Il meraviglioso Enneagramma (per la parte descrittiva e che mette a nudo le nove forme dell’ego) è lo strumento che in questo processo aiuta di più di qualsiasi altra cosa di cui io abbia notizia…solo nella prima tappa. La cosa importante, inoltre, è che ci si impari a vedersi, non che si sia solo in grado di assegnare un numero a quanto si è osservato. La conoscenza dell’enneatipo aiuta, e molto, a rendere concreta la precedentemente assai vaga definizione dell’ego, come quella di un personaggio irreale ma tangibile. A dirigere l’attenzione verso il punto nel quale può trovarsi la radice delle nostre limitazioni.
Come una cartina stradale. Una mappa straordinaria ma, in ogni caso, solo una cartina. C’è qualcuno che preferisce una mappa al paesaggio? E se nel paesaggio compare un fiume non segnalato sulla cartina? Correggo la mappa o riempio il letto del fiume? Poiché questo è quello che facciamo finché restiamo a giocare compiaciuti con l’enneagramma. A questo livello è abituale vedere la pagliuzza nell’occhio dell’altro, piuttosto che la trave nel proprio. Con l’aggravante che durante il viaggio senza amore non posso nemmeno essere di aiuto alla persona della pagliuzza, perché quello che faccio è classificarlo con un numero e aggiungerlo come una farfalla ad una collezione…e questo se sono un buon enneagrammista.

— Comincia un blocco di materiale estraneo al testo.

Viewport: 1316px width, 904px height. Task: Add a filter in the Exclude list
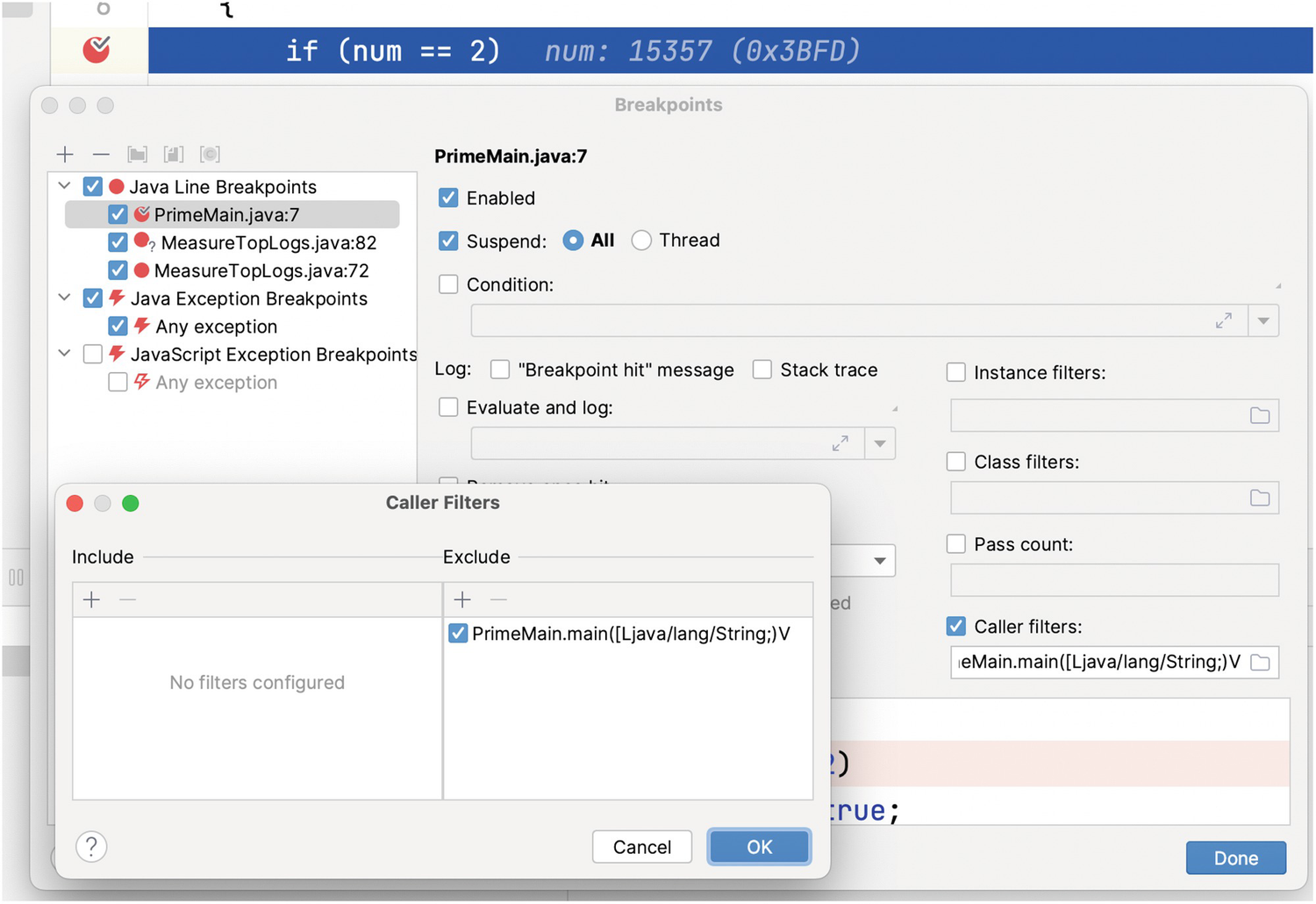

Continuiamo…chiunque, ed anche questo sembra essere normale per tutti, può sentirsi agitato come un ramoscello in un turbine, quando si è accettato di vedere altro…a me è accaduto, e continua ad accadere, di vivere ciò che chi aveva più esperienza di me definiva effetto “panna”…Mi conosco e accetto i miei limiti e….quindi? Il tempo passa inesorabile ed io continuo a restare ” lo stesso con le stesse cose”….galleggiando nella panna…Robinson sulla sua isola…e nulla di nulla….fino a non nuotare più….

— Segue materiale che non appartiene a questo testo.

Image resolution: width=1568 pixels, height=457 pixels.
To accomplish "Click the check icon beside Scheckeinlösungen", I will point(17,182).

La riflessione equivale ad immergersi nel latte! Però ci vuole un’energia molto particolare che funga da bombola di ossigeno…Questa energia si chiama TU, l’unico rimedio per la malattia dell’ego…del tu ci da un esempio gratis il fenomeno dell’innamoramento… E poi, di carattere più duraturo ed incondizionato, l’amore filiale…Più ancora, l’unico vero TU SEMPRE vicino è: “Non io, ma solo tu o Signore”.
Non c’è alternativa. Nel tuo cuore c’è spazio per uno solo: per Dio o per il tuo ego.

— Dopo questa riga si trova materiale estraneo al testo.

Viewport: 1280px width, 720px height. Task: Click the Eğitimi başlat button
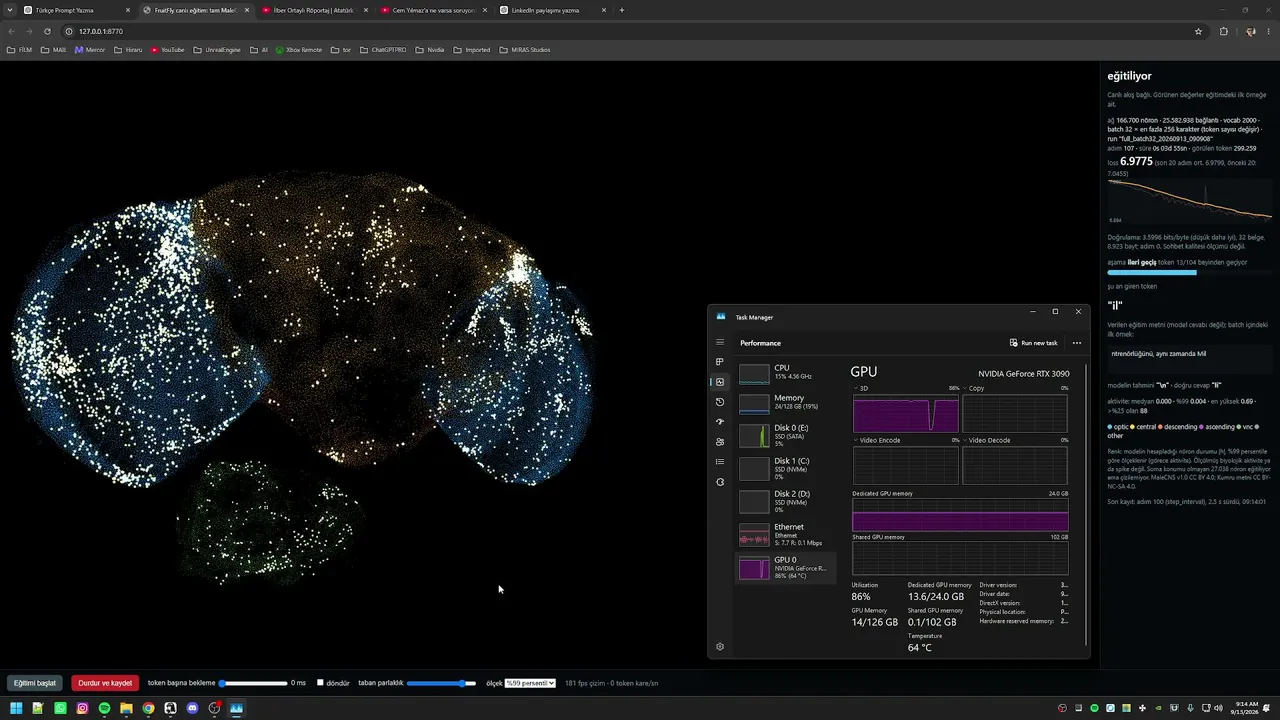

Ritorniamo sempre allo stesso punto. La crescita della coscienza, unico proposito reale della vita umana, è un apprendimento psico spirituale. Non si può essere spirituali se si è nevrotici e tutto quello che si percepisce ci giunge velato dall’ego. E tantomeno ci si libera dalla nevrosi senza un ingrediente spirituale adeguato in qualità e QUANTITA’.